Step 6: Plot the Pareto Front

The results show trade-offs between competing objectives. You can visualize them:

F = result.F
plt.scatter(F[:, 0]* -1, F[:, 1])
plt.xlabel("Yield")
plt.ylabel("N Leaching")
plt.title("Pareto Front")
plt.show()
_images/yield_nleach.png

comment

From the graph above, it is clear that achieving high corn yield while simultaneously reducing nitrate leaching is quite challenging.
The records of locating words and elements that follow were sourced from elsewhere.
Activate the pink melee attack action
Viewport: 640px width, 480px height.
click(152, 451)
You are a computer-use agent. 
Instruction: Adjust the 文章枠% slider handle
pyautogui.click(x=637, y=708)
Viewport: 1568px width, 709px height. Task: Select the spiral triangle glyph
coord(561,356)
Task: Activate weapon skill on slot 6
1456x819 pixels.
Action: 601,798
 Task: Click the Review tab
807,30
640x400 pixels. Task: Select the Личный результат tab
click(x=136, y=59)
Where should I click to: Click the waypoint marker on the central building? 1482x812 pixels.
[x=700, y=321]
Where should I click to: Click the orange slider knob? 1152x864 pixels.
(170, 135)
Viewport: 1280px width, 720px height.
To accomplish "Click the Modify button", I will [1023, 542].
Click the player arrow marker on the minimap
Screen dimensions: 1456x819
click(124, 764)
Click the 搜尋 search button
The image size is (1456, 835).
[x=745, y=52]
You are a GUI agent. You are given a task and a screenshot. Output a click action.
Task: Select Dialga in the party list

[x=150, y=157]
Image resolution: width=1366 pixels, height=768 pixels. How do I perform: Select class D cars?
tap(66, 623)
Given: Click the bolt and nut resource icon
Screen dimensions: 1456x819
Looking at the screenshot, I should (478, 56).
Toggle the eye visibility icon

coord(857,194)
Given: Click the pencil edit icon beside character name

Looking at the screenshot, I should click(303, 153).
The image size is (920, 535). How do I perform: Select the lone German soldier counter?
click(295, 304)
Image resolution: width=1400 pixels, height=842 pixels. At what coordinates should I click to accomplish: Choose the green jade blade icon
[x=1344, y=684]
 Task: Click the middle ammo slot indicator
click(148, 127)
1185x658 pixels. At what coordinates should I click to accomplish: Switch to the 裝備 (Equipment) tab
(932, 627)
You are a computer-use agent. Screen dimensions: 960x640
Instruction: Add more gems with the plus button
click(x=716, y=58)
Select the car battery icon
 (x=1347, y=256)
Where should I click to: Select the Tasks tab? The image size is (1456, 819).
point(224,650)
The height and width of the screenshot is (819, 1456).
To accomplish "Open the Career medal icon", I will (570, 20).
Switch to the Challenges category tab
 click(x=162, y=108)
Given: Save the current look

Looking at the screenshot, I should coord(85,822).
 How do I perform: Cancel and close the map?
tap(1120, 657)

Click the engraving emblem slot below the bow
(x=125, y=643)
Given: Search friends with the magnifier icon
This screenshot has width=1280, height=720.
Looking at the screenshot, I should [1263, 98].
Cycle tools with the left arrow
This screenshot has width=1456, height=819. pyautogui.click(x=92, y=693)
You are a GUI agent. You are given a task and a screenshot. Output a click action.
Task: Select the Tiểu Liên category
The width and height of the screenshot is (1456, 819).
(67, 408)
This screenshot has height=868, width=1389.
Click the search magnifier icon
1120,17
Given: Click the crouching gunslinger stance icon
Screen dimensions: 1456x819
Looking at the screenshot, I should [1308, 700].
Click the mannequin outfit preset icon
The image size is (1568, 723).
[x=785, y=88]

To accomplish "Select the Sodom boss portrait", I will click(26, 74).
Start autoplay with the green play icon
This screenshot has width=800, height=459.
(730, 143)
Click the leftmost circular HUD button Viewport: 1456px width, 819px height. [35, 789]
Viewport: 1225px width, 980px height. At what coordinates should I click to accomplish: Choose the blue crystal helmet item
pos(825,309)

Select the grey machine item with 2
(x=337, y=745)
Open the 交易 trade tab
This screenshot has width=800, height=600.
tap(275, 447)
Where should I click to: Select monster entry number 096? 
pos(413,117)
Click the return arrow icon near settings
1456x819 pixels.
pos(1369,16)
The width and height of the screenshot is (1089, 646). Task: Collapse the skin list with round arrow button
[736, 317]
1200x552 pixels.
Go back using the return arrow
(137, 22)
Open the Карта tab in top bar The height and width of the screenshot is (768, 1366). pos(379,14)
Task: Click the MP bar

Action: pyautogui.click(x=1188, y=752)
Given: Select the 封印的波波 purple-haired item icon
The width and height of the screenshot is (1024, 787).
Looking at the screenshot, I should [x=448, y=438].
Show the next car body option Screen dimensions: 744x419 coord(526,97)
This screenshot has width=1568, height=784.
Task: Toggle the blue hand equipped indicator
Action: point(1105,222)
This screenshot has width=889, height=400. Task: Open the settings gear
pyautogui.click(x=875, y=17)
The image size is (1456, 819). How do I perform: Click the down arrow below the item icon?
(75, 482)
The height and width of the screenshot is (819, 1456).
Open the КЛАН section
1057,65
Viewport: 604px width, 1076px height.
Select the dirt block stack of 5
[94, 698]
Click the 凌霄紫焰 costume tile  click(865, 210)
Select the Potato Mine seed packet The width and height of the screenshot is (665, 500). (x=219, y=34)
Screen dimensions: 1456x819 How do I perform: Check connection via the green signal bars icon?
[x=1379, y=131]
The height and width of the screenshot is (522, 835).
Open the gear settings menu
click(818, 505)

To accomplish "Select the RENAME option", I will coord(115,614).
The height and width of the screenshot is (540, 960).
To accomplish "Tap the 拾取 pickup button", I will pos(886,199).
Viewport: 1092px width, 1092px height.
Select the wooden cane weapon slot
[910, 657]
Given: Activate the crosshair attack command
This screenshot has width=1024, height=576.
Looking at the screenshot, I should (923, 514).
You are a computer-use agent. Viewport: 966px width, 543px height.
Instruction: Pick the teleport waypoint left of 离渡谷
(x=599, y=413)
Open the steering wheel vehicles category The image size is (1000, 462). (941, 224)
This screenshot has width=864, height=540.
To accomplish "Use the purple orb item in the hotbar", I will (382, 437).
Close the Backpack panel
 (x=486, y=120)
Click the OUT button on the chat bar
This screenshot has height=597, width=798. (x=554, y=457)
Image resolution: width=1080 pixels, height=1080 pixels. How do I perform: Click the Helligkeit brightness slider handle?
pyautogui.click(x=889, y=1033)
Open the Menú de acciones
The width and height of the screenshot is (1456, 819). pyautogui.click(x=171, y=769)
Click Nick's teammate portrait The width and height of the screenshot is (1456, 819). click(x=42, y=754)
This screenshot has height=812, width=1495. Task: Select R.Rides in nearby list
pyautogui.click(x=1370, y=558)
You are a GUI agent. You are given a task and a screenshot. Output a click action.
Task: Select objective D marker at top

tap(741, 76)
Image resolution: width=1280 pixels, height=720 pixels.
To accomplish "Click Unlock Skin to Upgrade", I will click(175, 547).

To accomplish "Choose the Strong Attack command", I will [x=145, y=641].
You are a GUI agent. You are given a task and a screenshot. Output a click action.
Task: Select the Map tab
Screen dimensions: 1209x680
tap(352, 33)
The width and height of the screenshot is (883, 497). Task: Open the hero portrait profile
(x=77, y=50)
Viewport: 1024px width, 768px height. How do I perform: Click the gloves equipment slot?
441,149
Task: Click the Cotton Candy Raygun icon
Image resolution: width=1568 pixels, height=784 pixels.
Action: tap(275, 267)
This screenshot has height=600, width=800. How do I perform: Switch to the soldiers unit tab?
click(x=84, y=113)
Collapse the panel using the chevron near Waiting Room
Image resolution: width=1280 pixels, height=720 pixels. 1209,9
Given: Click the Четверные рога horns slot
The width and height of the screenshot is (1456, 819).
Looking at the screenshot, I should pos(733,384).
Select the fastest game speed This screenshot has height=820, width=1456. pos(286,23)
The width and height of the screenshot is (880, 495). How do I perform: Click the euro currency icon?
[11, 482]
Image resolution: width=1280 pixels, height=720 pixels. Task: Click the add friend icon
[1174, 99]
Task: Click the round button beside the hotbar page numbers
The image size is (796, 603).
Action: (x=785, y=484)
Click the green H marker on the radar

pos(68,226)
This is because high yields typically require the application of large amounts of nitrogen fertilizer, which is often associated with increased nitrate leaching.

Tip

Compute Hyper volume (Optional)

The hyper volume gives a scalar metric of solution quality, and can be useful if you want to explore the best inputs such as pop_size, max_gen.

A high value indicates better solution quality than a lower one. Therefore, it can also be used to compare the performance of multiple minimization algorithms.

hv = compute_hyper_volume(F, normalize=True)
print("Hyper volume:", hv)

Hint

Objectives are typically expressed in different units, and some—such as yield—may have much larger amplitudes. This makes determining a suitable reference point challenging. In such cases, normalization can help automatically detect the reference point by applying specific thresholds.

Comparing objectives without mult-objective optimization

What if we just run out the different combinations of the decision variables: population density and the nitrogen application rate can we ge the same pareto front and trade-offs we have seen in that graph? To answer this question we are going to run a factorial experiment.

import numpy as np
population  = [str(i) for i in np.random.randint(low=1, high=12, size=20)]
nitrogen  = [str(i) for i in np.random.randint(low=50, high=300, size=20)]
runner.create_experiment(permutation=False, base_name='Simulation')
runner.add_factor(specification=f"[Fertilise at sowing].Script.Amount = {','.join(nitrogen)}", factor_name='Nitrogen')
runner.add_factor(specification=f"[Sow using a variable rule].Script.Population ={','.join(population)}",
                 factor_name='Population')
runner.run(verbose=True)

df = runner.results.drop_duplicates()
df  = df.groupby('SimulationID')[['Yield', 'nitrate']].mean()
yi = df.Yield
nitrate  =df.nitrate
plt.scatter(yi , nitrate)
plt.xlabel("Yield")
plt.ylabel("N Leaching")
plt.title("Trade-offs between yield and nitrate leaching")
plt.show()
_images/no_nsg2.png

comment

From the graph above, it is clear that the pattern is no where close to what we could call a clear pareto front that can demonstrate the trade-offs between different objectives.